How to learn Deep Learning in 6 months - antonp
https://towardsdatascience.com/how-to-learn-deep-learning-in-6-months-e45e40ef7d48
======
YeGoblynQueenne
Here's Peter Norvig arguing that you shouldn't:

 _Teach Yourself Programming in Ten Years_

[https://www.norvig.com/21-days.html](https://www.norvig.com/21-days.html)

The article is about programming, specifically about books etc advising you on
how to learn programming in ten days etc, but it totally applies to Deep
Learnign also.

Deep Learning is an enormous discipline. In the current point in the hype
cycle, there are literally thousands of papers published every month.
Personally, I doubt anyone, evern the luminaries of the field are keeping up
with it. 6 months is about enough to dip your toes into the preliminaries, and
that's if you're willing to skip the relative background [1].

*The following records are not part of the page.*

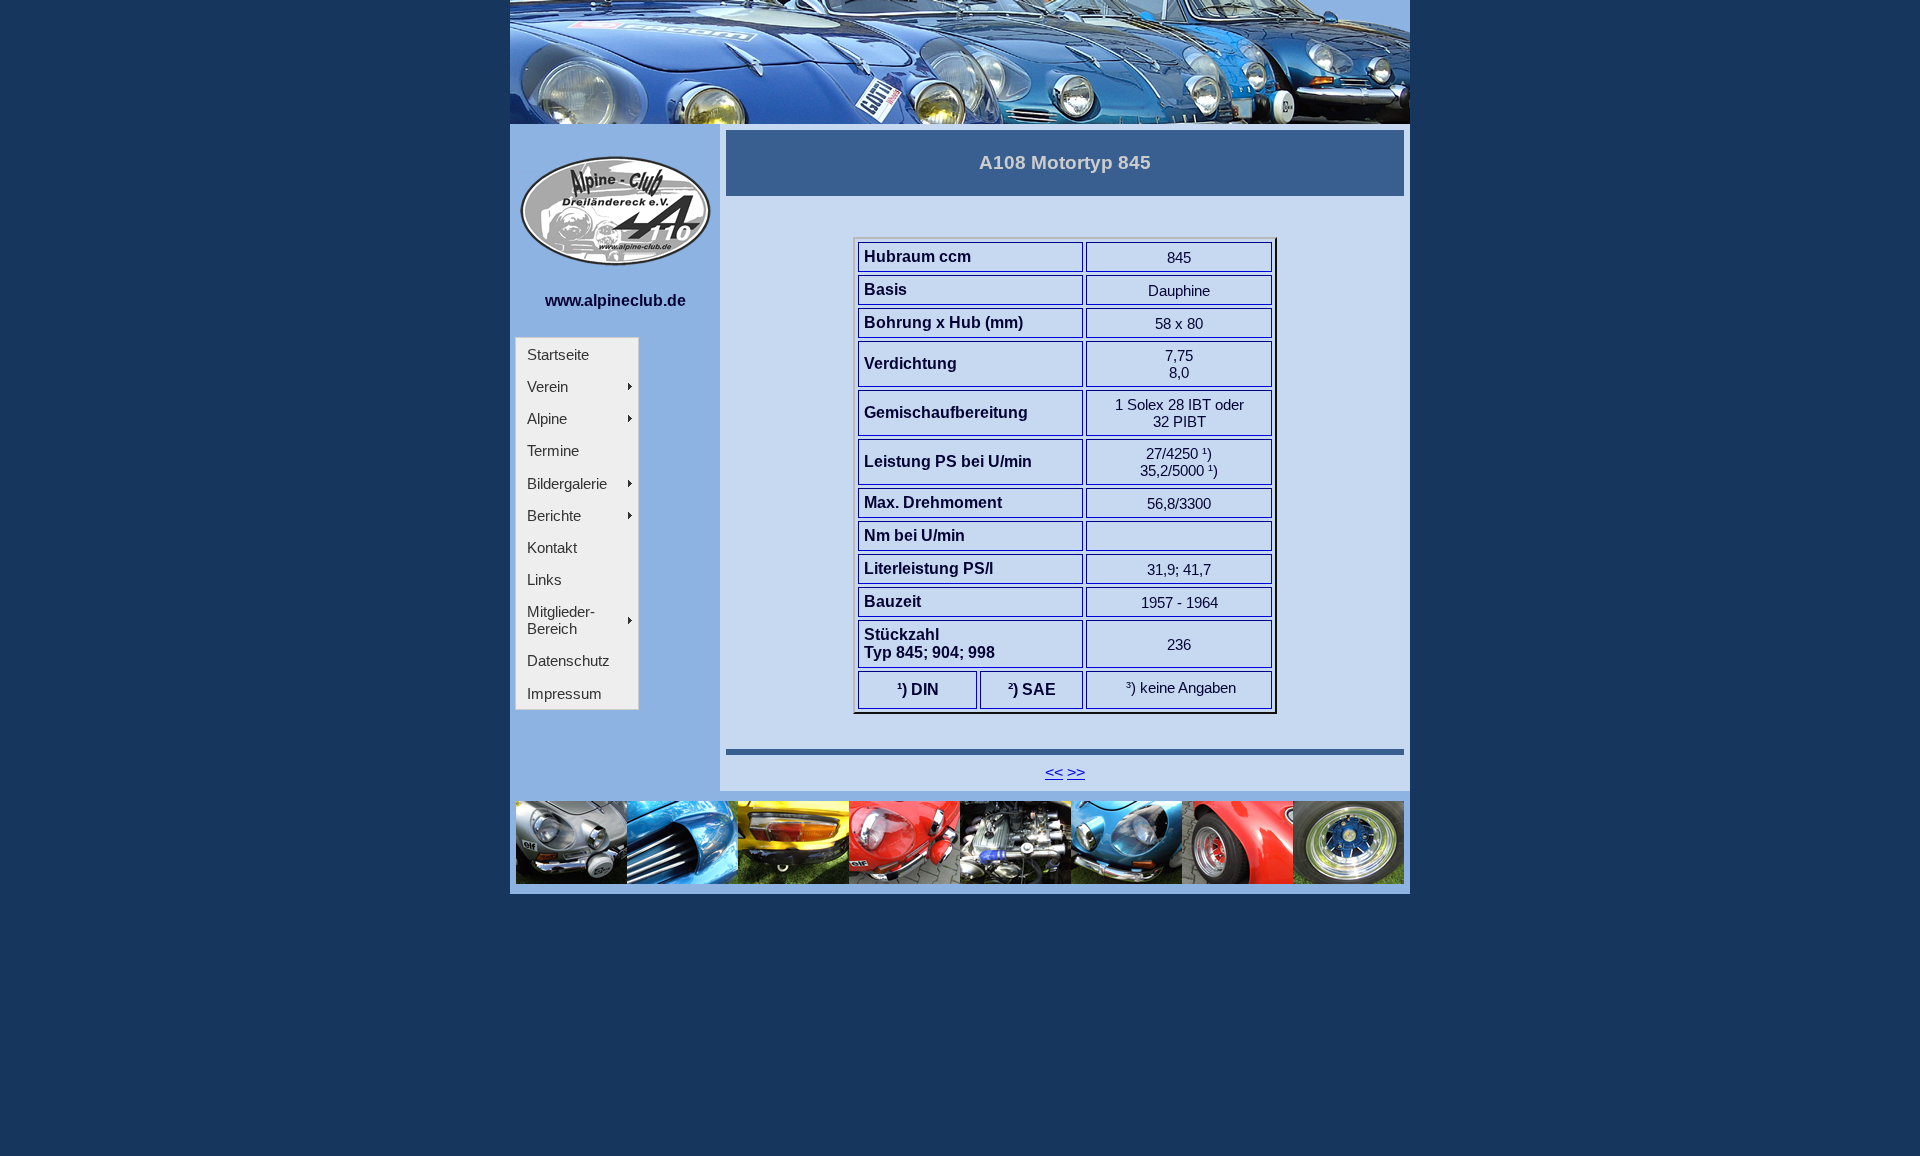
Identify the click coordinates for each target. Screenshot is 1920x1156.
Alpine (547, 418)
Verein (547, 386)
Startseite (558, 354)
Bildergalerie (567, 483)
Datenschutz (568, 660)
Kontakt (552, 547)
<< (1054, 772)
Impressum (564, 693)
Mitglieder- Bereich (561, 620)
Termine (553, 450)
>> (1076, 772)
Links (544, 579)
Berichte (554, 515)
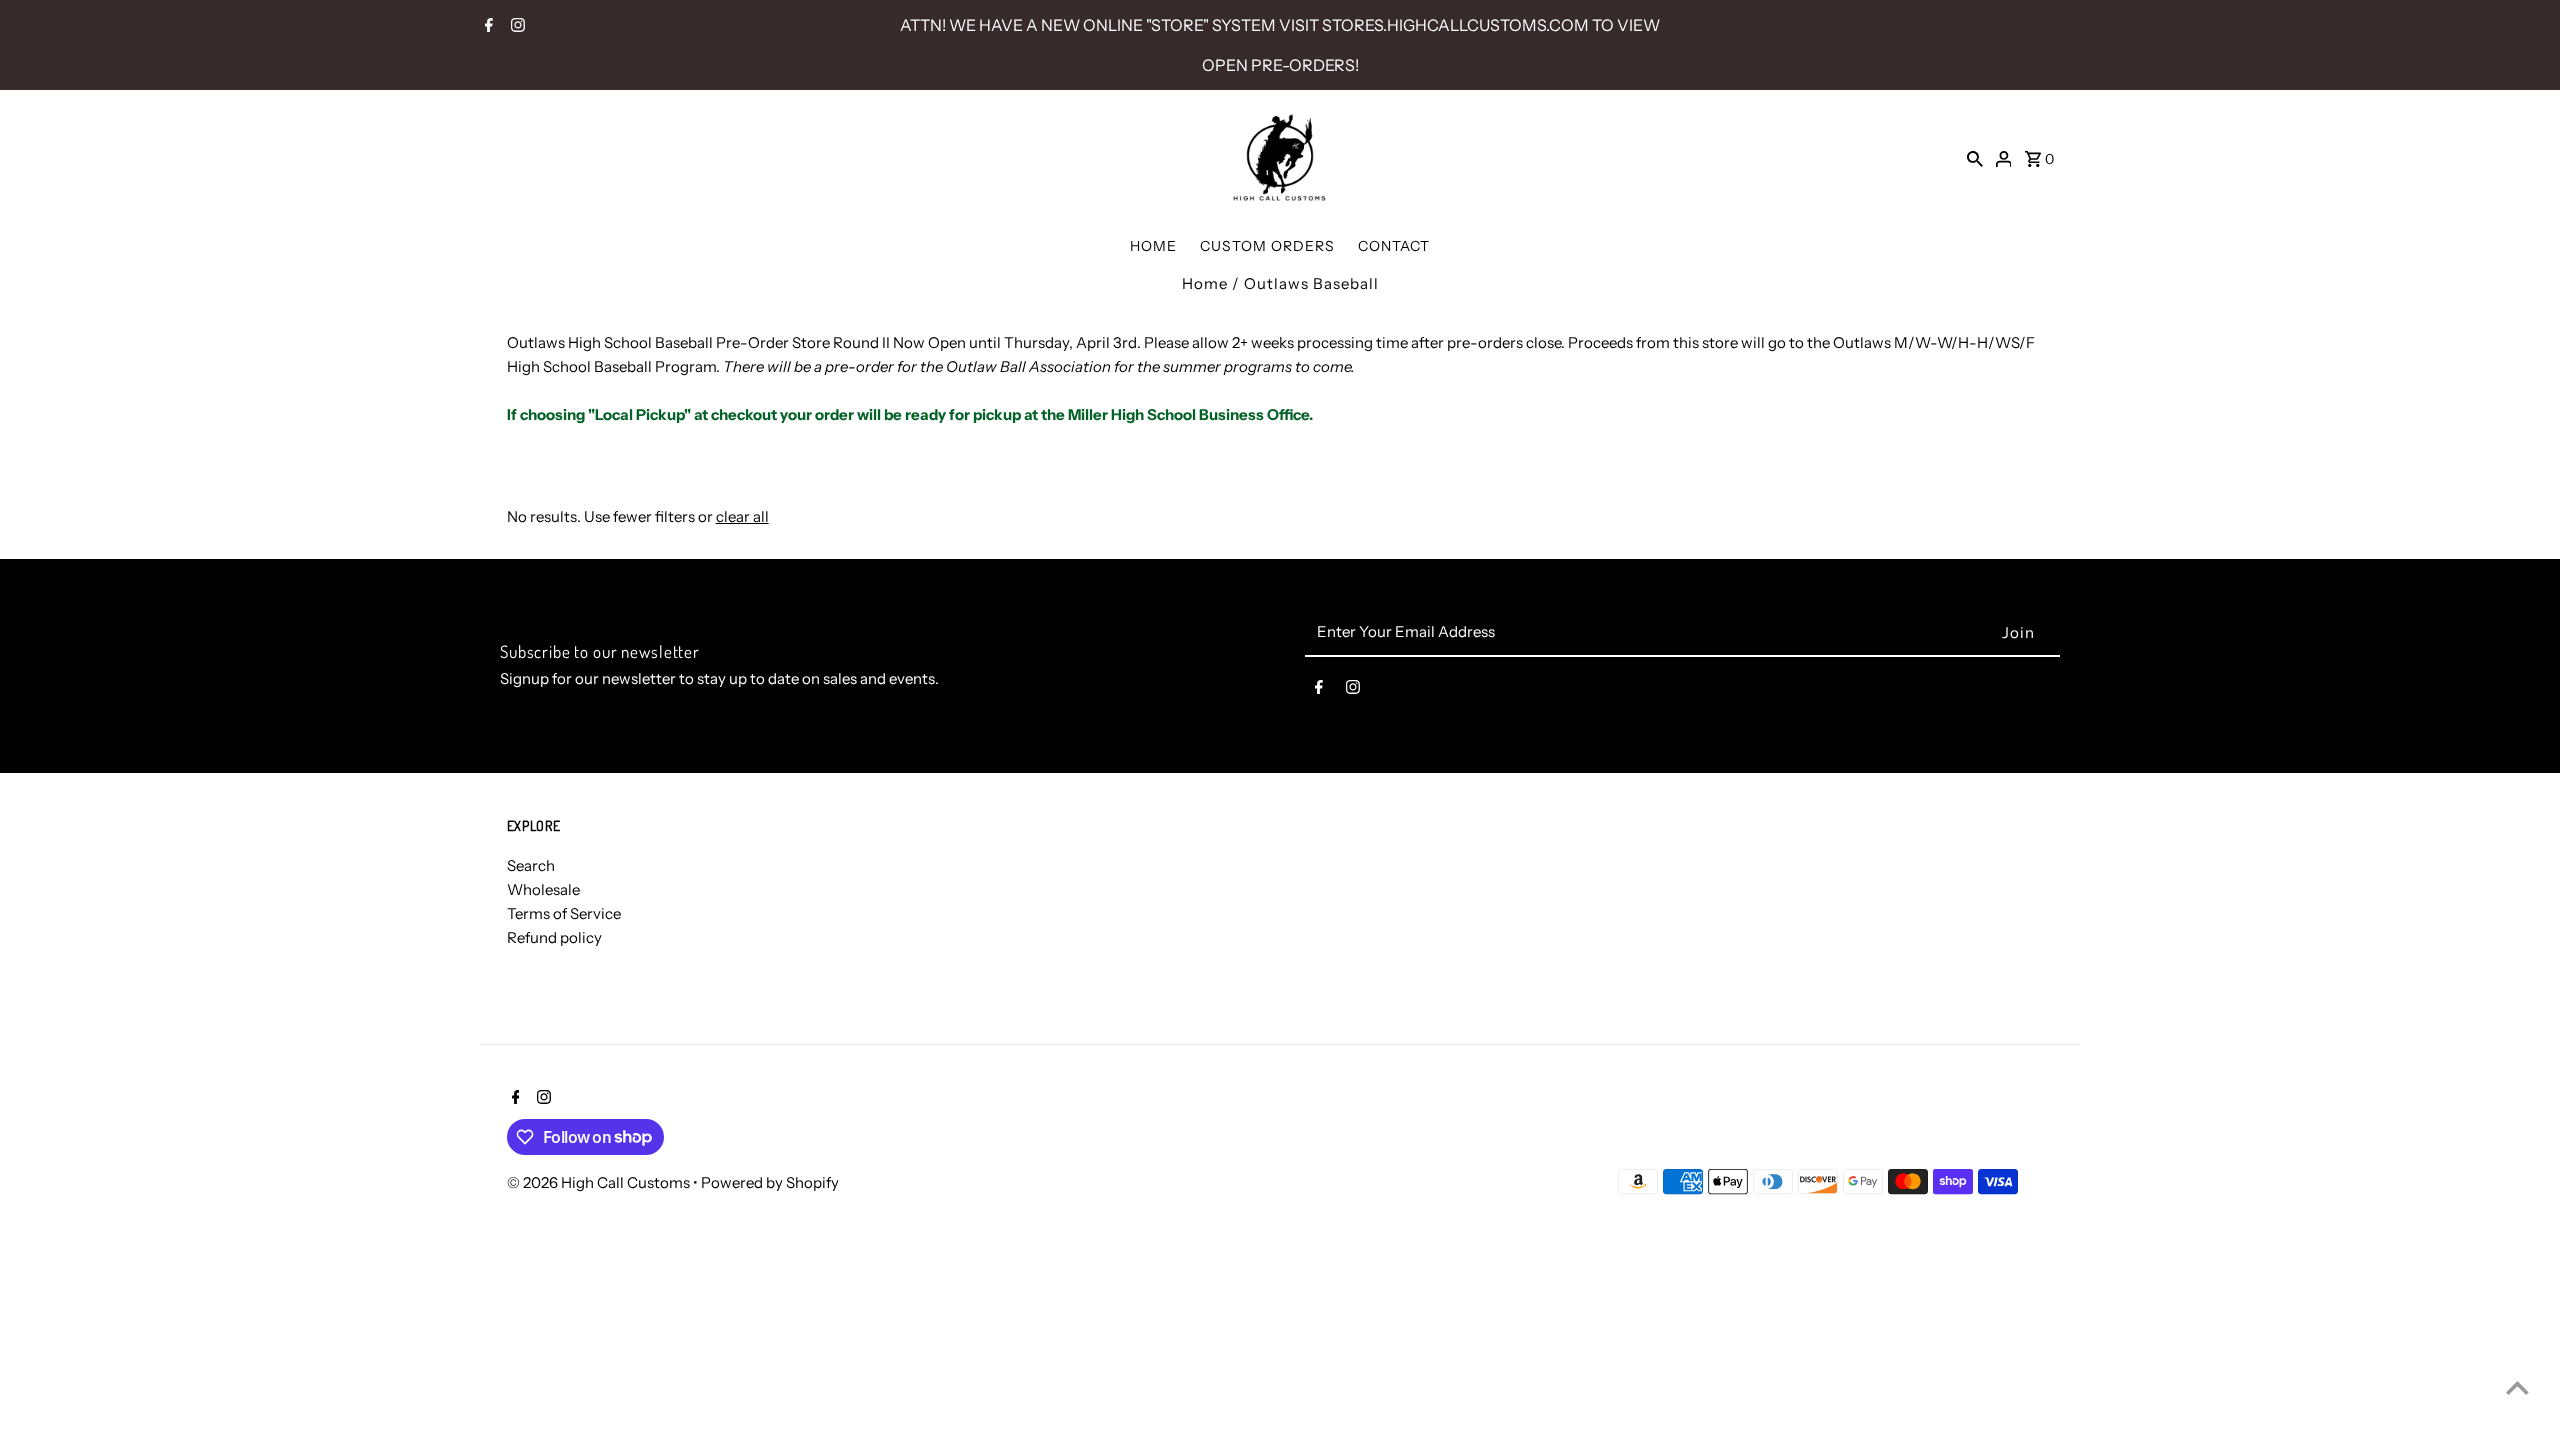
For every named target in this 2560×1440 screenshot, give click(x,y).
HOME (1153, 246)
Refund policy (554, 937)
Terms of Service (564, 913)
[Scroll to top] (2517, 1387)
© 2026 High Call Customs (600, 1182)
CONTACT (1394, 246)
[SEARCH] (1975, 158)
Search (531, 865)
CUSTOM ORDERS (1267, 246)
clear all (742, 516)
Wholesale (543, 889)
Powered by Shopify (770, 1182)
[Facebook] (486, 27)
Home (1205, 283)
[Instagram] (515, 27)
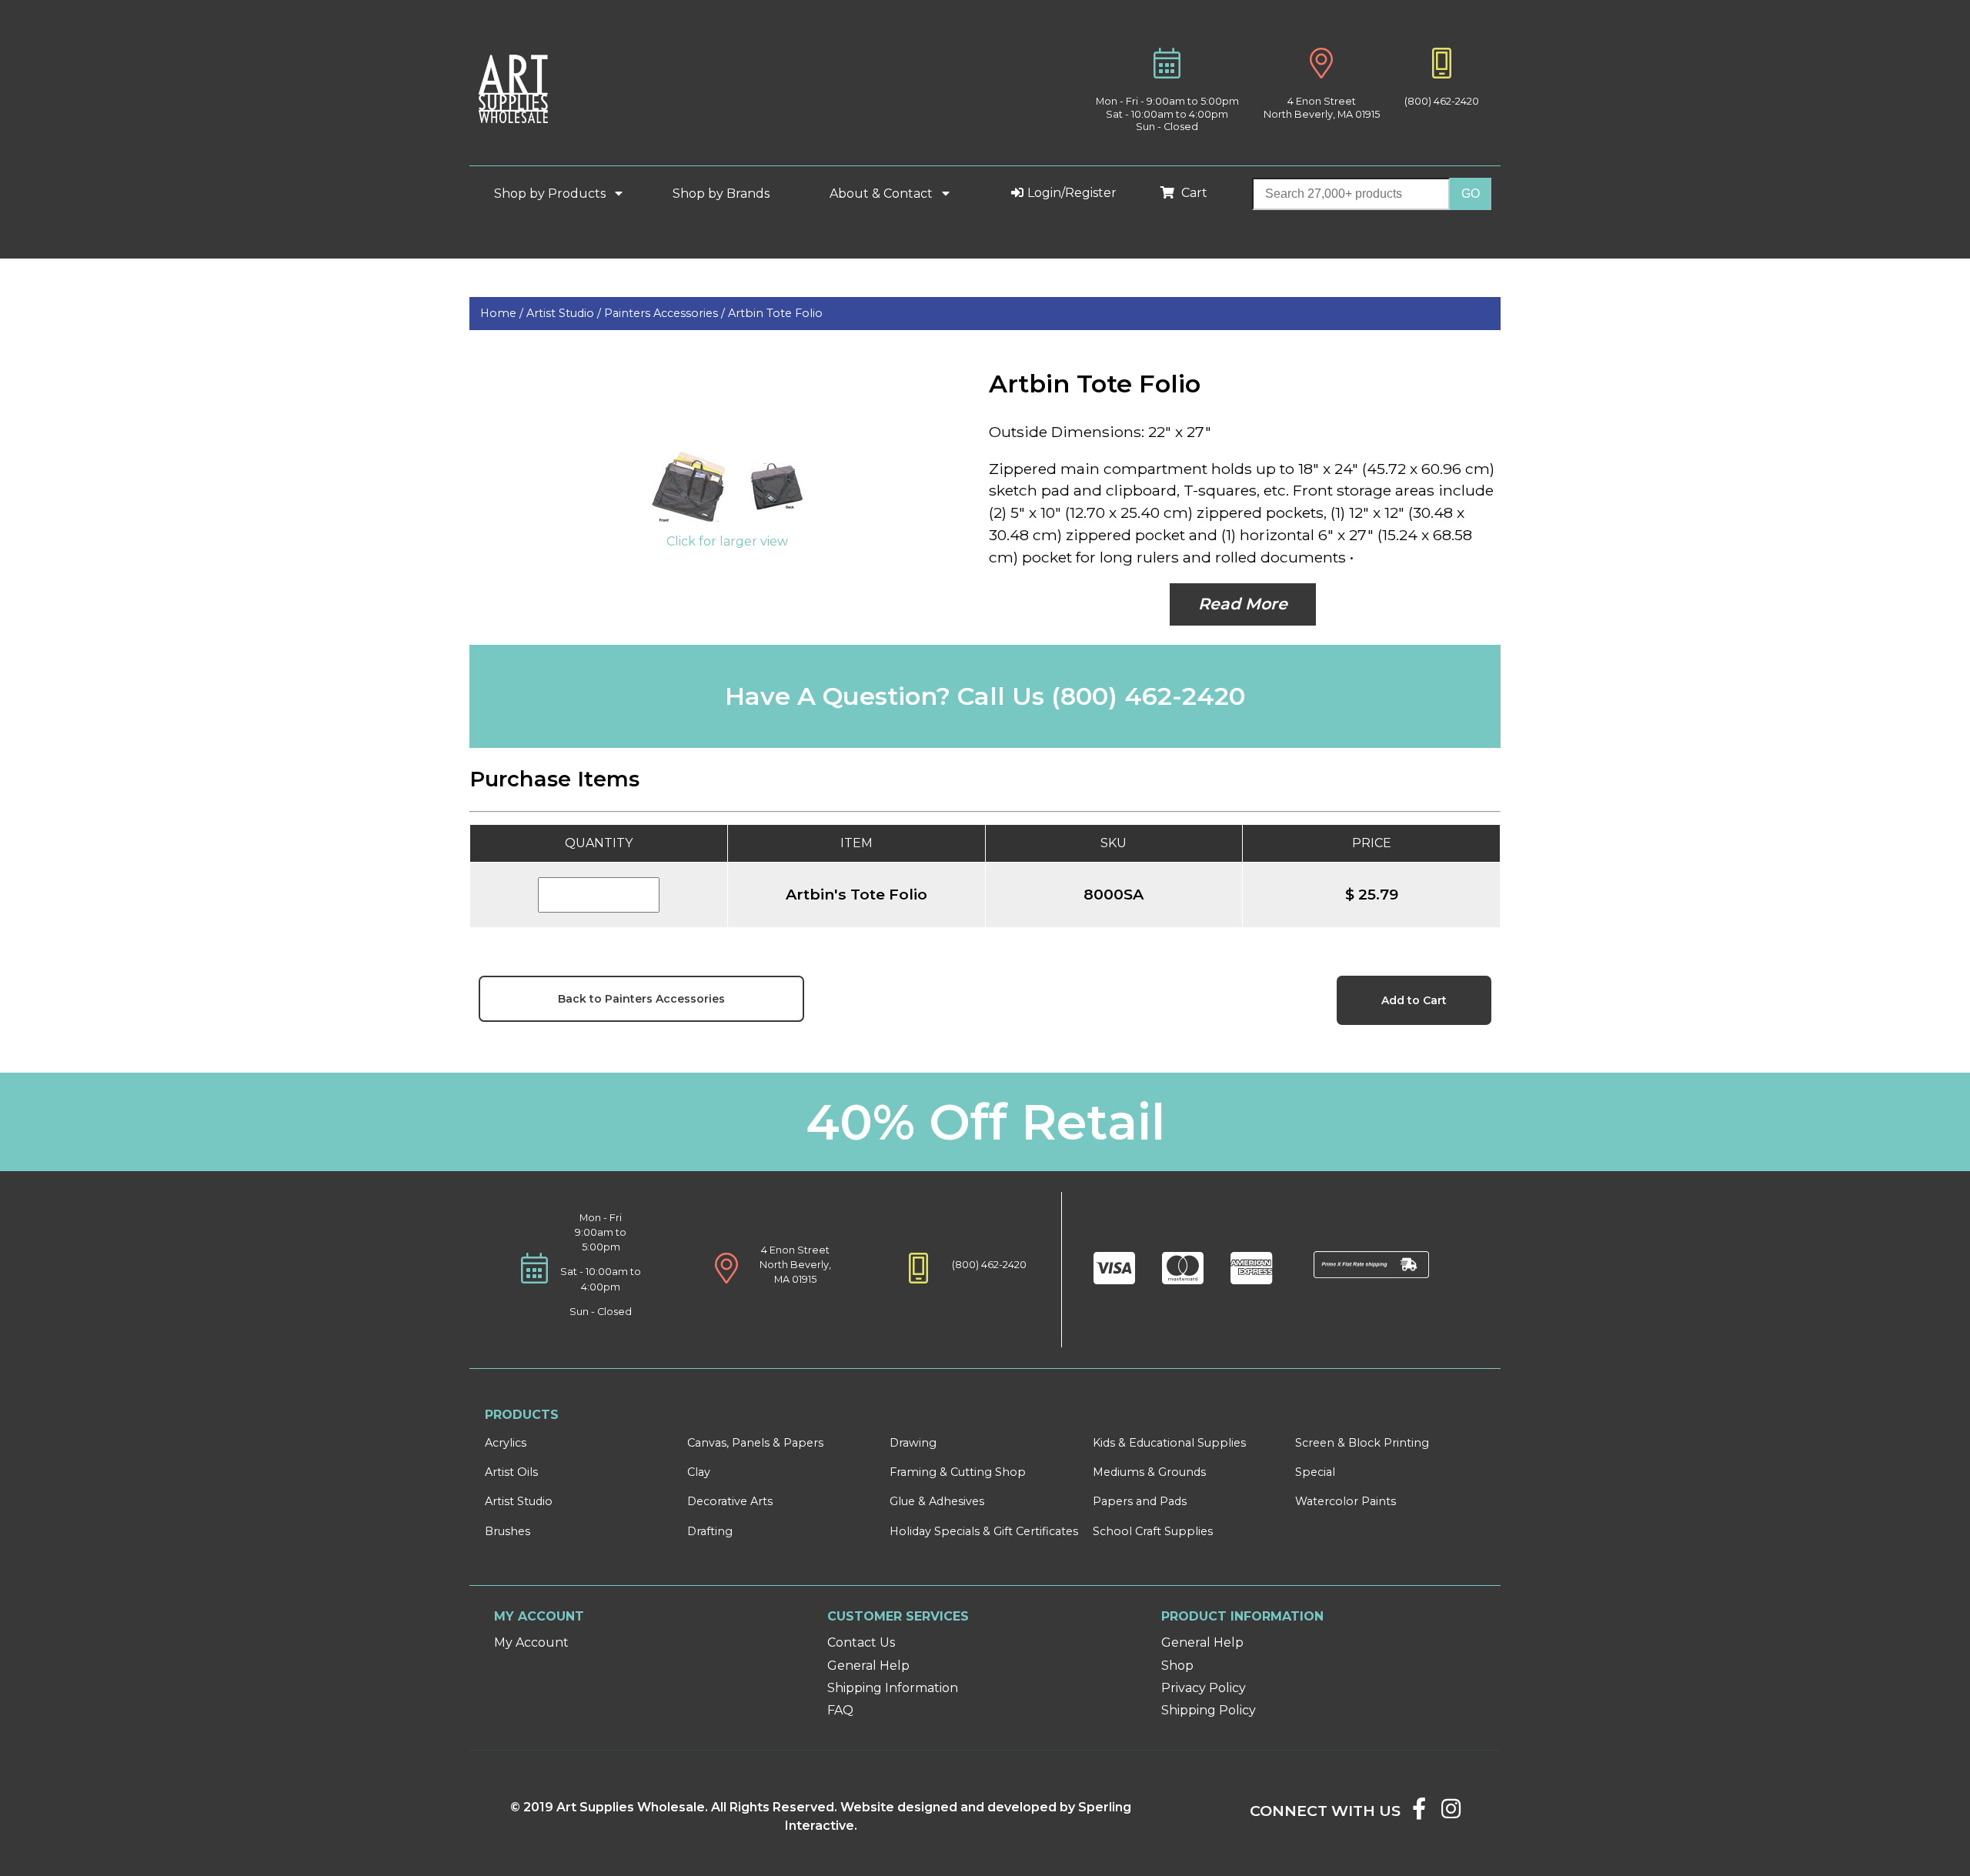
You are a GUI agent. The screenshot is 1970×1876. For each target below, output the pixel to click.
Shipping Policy (1208, 1710)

Of course, that's all true if you want to _learn_. If you just want to train
yourself in the use of a few tools, then 6 months is plenty. But don't expect
to be able to solve any new problems that way- someone else will always have
to do all the hard work for you.

________

[1] A bit of background will help with questions such as: Why was Deep
Learning necessary in the first place? (hint: search for "constant error
carousel"); did Deep Learning just spring fully-formed from the brow of
Hinton/ Schmidhuber? (hint: read wikipedia on "machine learning" and
"Artificial Intelligence"); etc. If you're not asking those questions then
you're holding it wrong.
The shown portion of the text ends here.